こんにちは!
今回も先日の続きからご紹介します。
気賀の井伊直虎・大河ドラマ記念館を後にして車で県道320を北へ向かい井伊家の菩提寺である龍潭寺へ向かいます。井伊直虎ブームに隠れてあまり知られていませんが実は宗良親王(むねながしんのう)の菩提寺でもあるのです。彼は後醍醐天皇の皇子で南朝方として足利尊氏の北朝方と戦います。南朝の重鎮、北畠親房から伊勢~福島へ移動要請があり、その途中で船が座礁しこの地に逗留して時の当主、井伊道政の井伊谷城へ迎えられます。その後は信州へも移り、各地で南朝方との戦いに明け暮れ信州の地で亡くなります。
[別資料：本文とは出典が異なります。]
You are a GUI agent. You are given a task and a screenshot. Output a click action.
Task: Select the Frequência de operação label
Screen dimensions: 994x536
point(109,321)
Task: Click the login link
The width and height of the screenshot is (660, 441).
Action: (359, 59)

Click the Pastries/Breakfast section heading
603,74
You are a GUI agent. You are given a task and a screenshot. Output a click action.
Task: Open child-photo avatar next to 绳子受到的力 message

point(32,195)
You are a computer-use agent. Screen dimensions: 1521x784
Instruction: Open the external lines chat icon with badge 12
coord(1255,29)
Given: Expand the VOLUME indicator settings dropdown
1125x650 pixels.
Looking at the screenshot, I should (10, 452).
龍潭寺の開山は733年、行基によって創建された古いお寺です。
ドラマにも度々登場するお寺で、最近は直虎ブームで訪れる人がかなり多いとのことです。平日は観光バスツアーで来るご年配の方が多く、週末や休日は若い女性も来られるそうです。
私が訪ねた時も平日でしたが近くの駐車場は観光バスで埋まっており少し離れた駐車場に止めました。
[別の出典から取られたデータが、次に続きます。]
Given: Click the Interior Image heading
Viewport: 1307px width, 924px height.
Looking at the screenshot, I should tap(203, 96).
南側から順番に攻めていきます。お土産屋さんの横の参道入口におある案内看板です。
こちらは大門(山門)です。「萬松山」と書いてあります。
1656年の建築です。県指定文化財ですが国重要文化財でも良さそうな気がします。勉強不足ですね。
三門脇の土塀と石垣です。龍潭寺は、次回紹介する井伊家の本拠地、井伊谷城の南に位置しており、有事の際には要塞として機能するようにもなっていたそうです。龍潭寺を囲う道路は堀で(空堀だったかもしれませんが)、本堂が一番高い位置にあり、石垣も残っています。
山門をくぐると石垣に囲まれた桝形のような空間になっています。
野面積(のづらつみ)です。
山門から北へ上がる階段です。
山門から西へ上がる階段です。
西の階段を登ると「子育て地蔵」と、ご神木の梛(なぎ)の木があります。どちらも虎松(直政の幼名)の実母が建てたものと伝わります。無事に成長できるようにとお母様がお祈りしていたそうです。
ご神木の梛の木はとにかく大きいです。
色々な樹木があるなかで、何故あまり聞きなれない梛の木を植えたのか疑問に感じたので調べてみました。梛は熊野の御神木だそうで、当時は災厄除けに使用されたそうです。また葉っぱの裏も表も同様に綺麗であるために裏表のない人間に育つように願ったという説もあります。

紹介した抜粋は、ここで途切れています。